● **What the task requires**
Repeat exactly what runs from the line containing "Task: Set view to 实际大小 actual size" through the last line of the material below. Do not copy the pictures.

● **Dataset records**
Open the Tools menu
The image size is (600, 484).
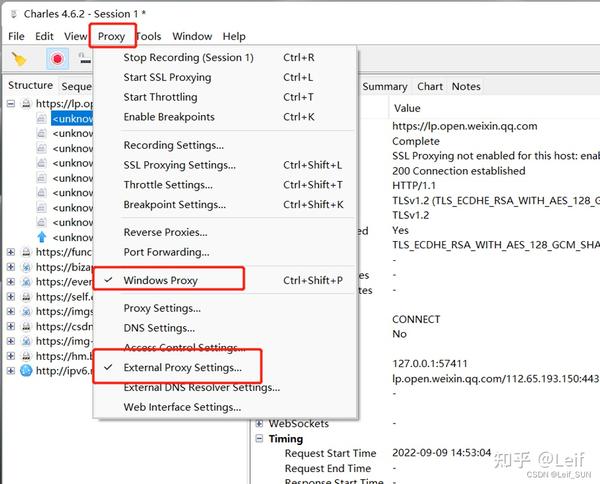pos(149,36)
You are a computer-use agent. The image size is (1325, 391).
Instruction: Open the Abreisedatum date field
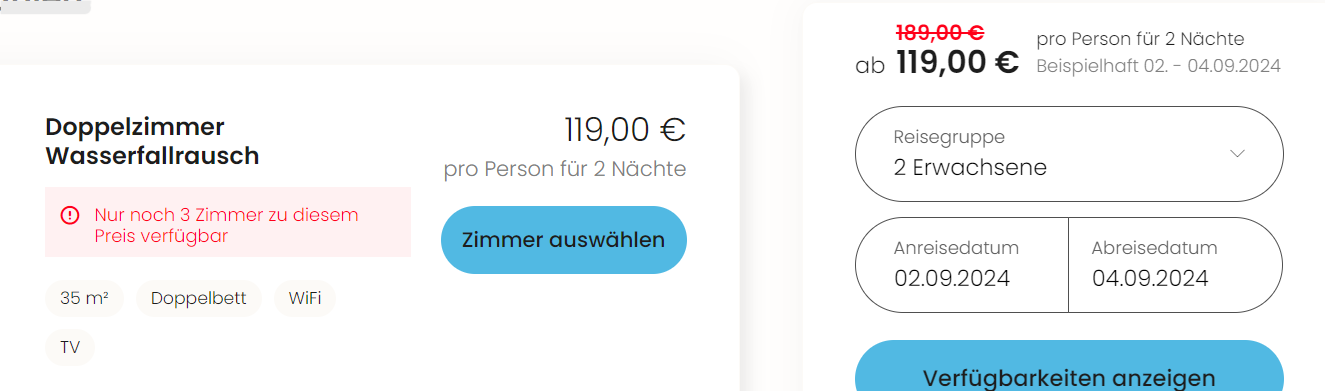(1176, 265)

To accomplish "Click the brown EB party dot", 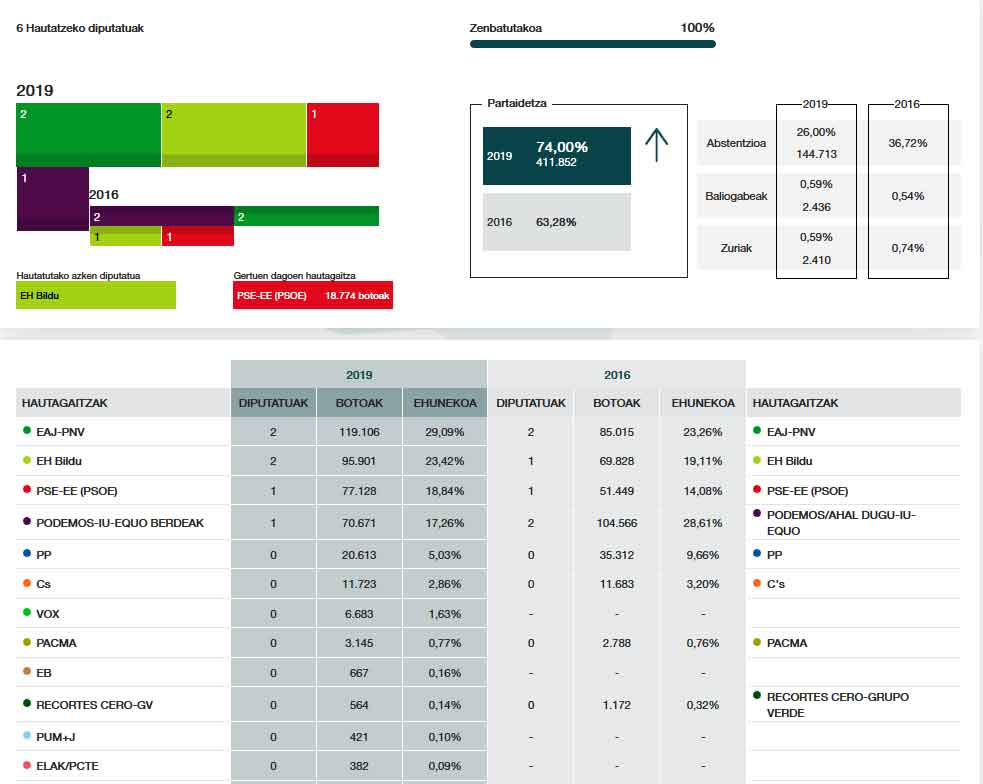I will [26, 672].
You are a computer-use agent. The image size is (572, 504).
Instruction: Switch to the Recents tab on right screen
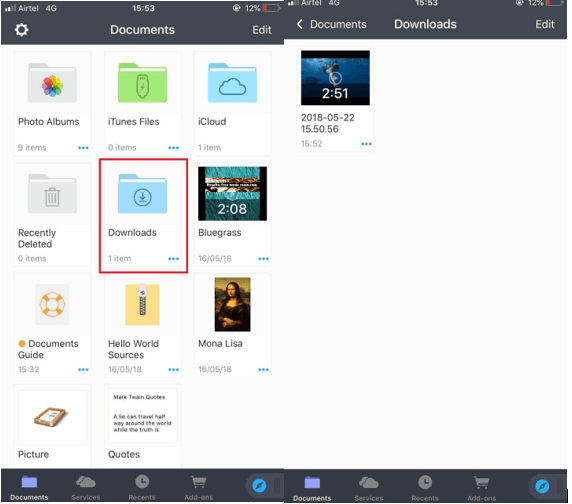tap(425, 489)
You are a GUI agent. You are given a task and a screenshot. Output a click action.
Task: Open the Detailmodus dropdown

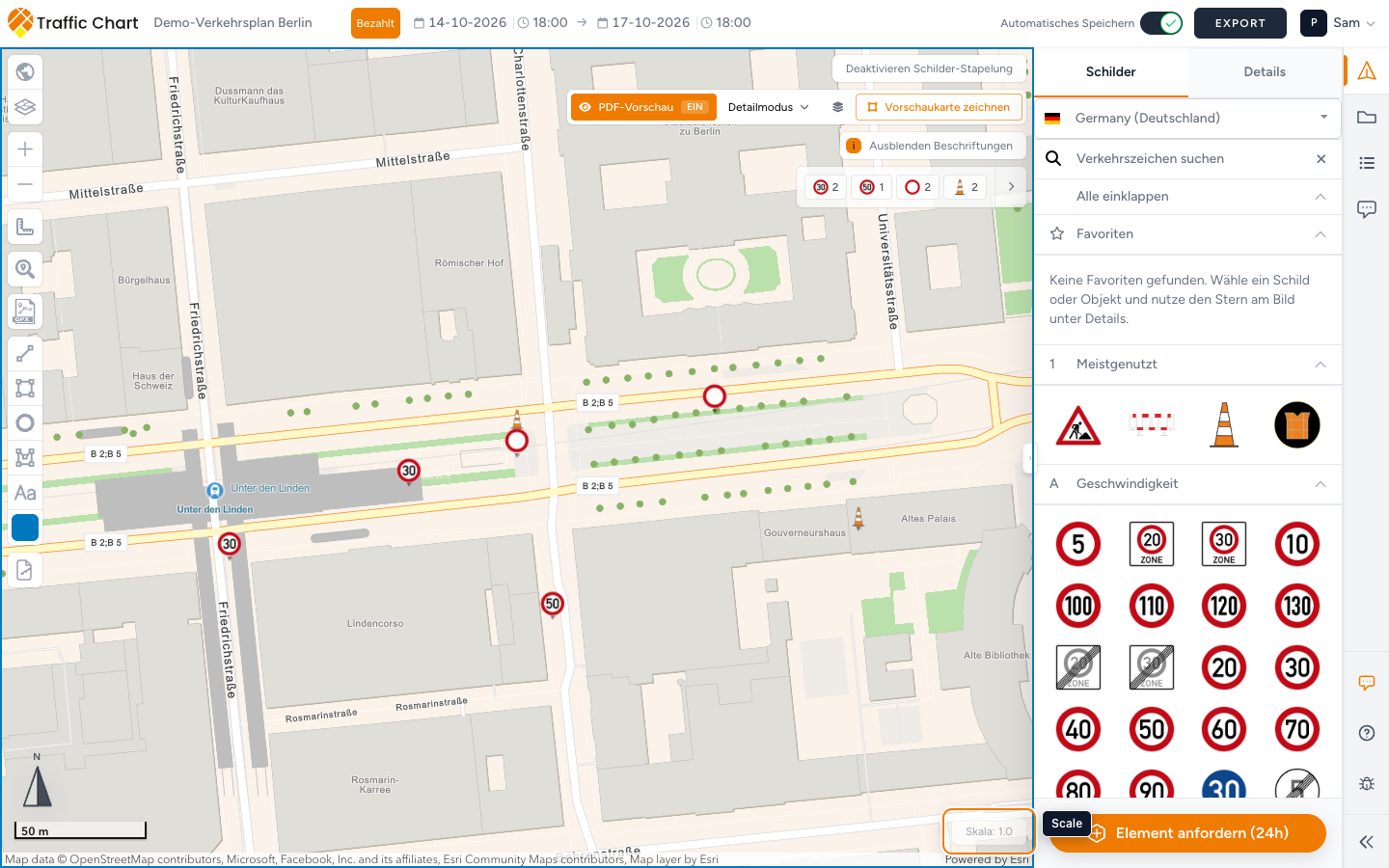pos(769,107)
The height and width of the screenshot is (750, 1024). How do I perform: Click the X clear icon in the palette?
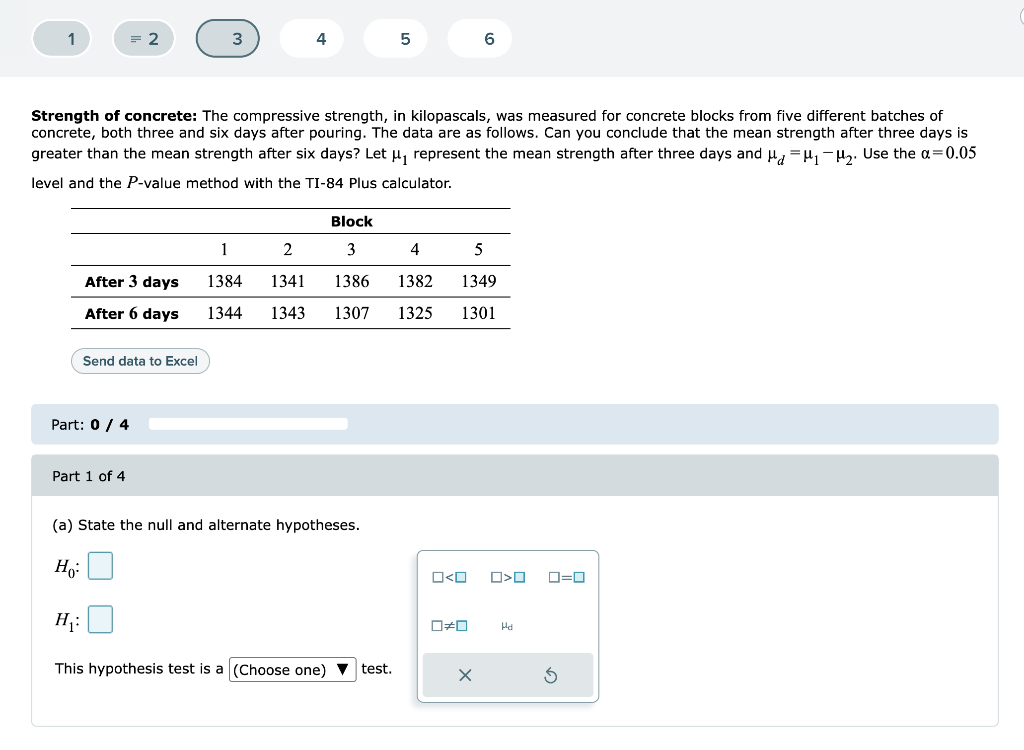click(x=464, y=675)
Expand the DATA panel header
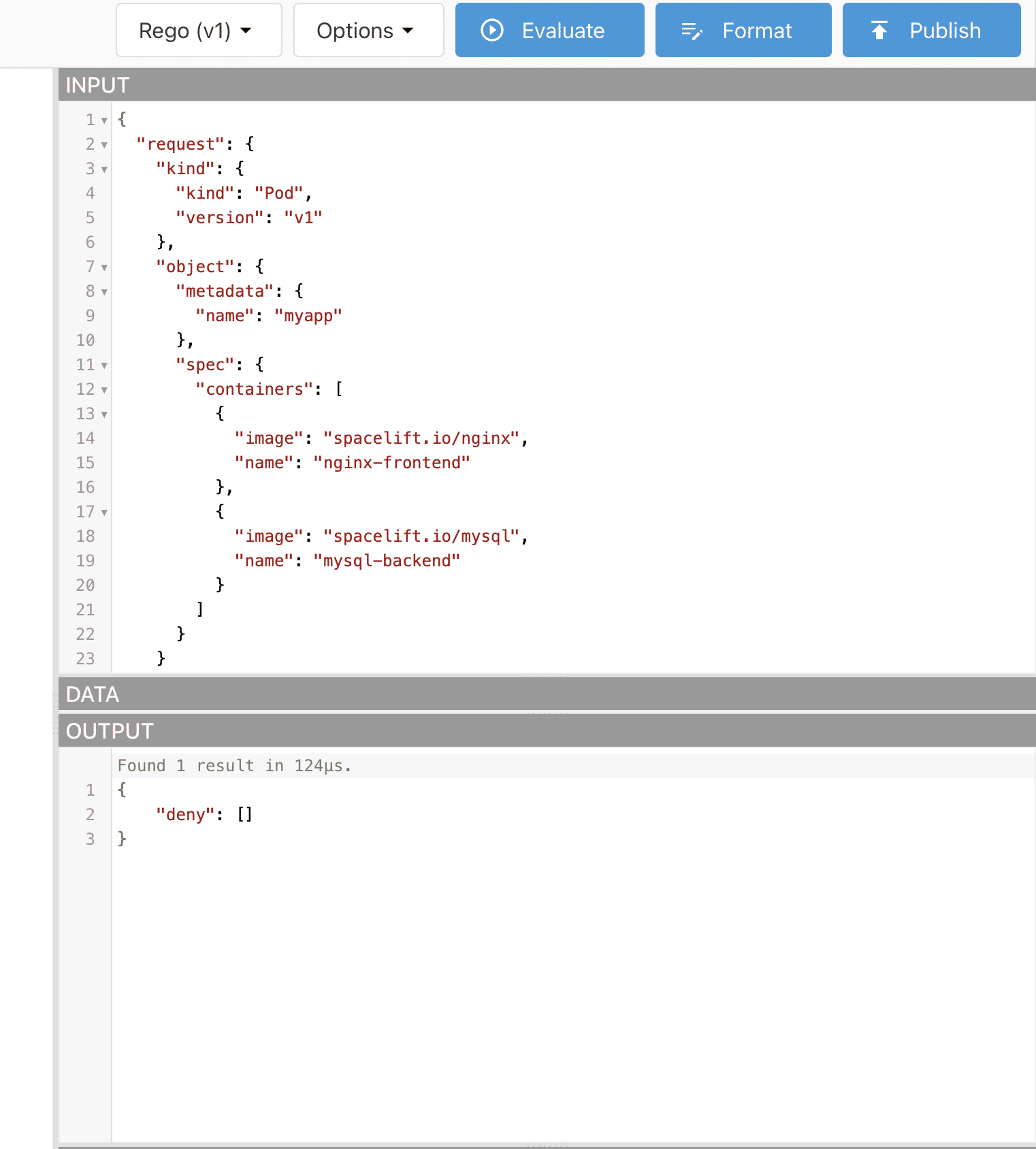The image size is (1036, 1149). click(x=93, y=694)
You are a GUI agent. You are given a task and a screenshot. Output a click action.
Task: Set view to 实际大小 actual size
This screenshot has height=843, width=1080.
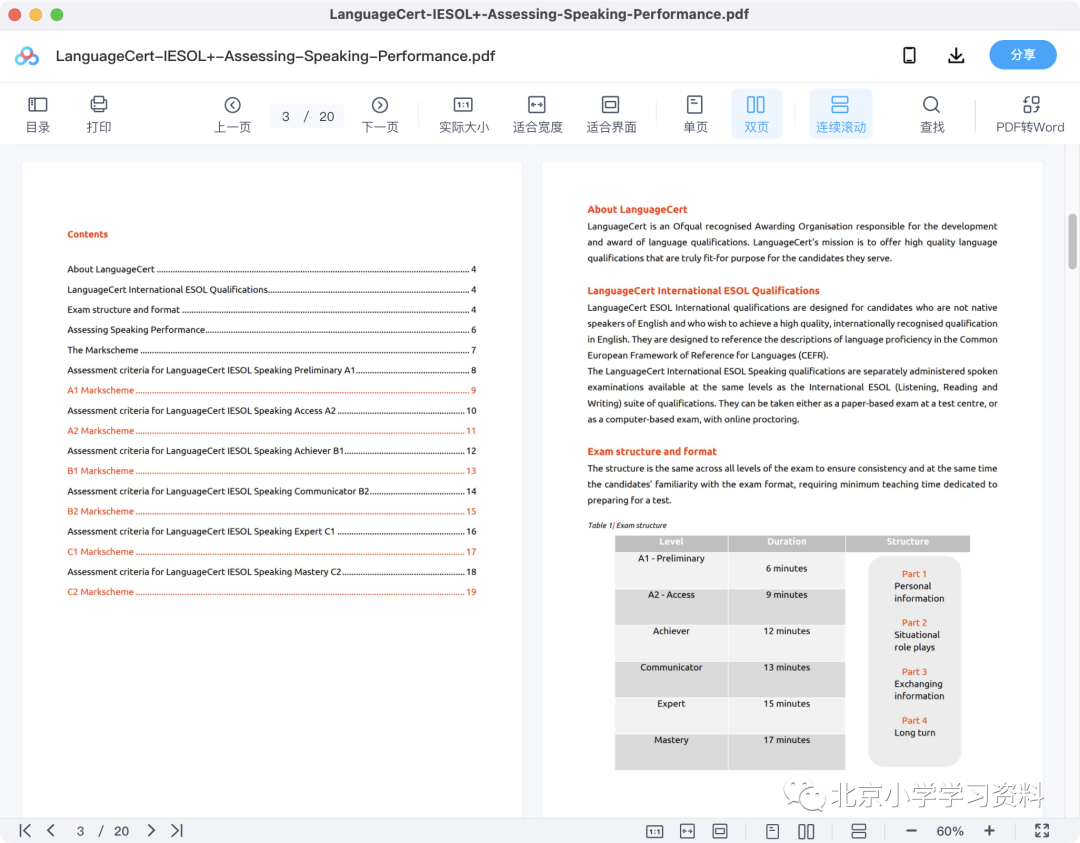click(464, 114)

● **Exercise response**
Task: Set view to 实际大小 actual size
This screenshot has height=843, width=1080.
click(464, 114)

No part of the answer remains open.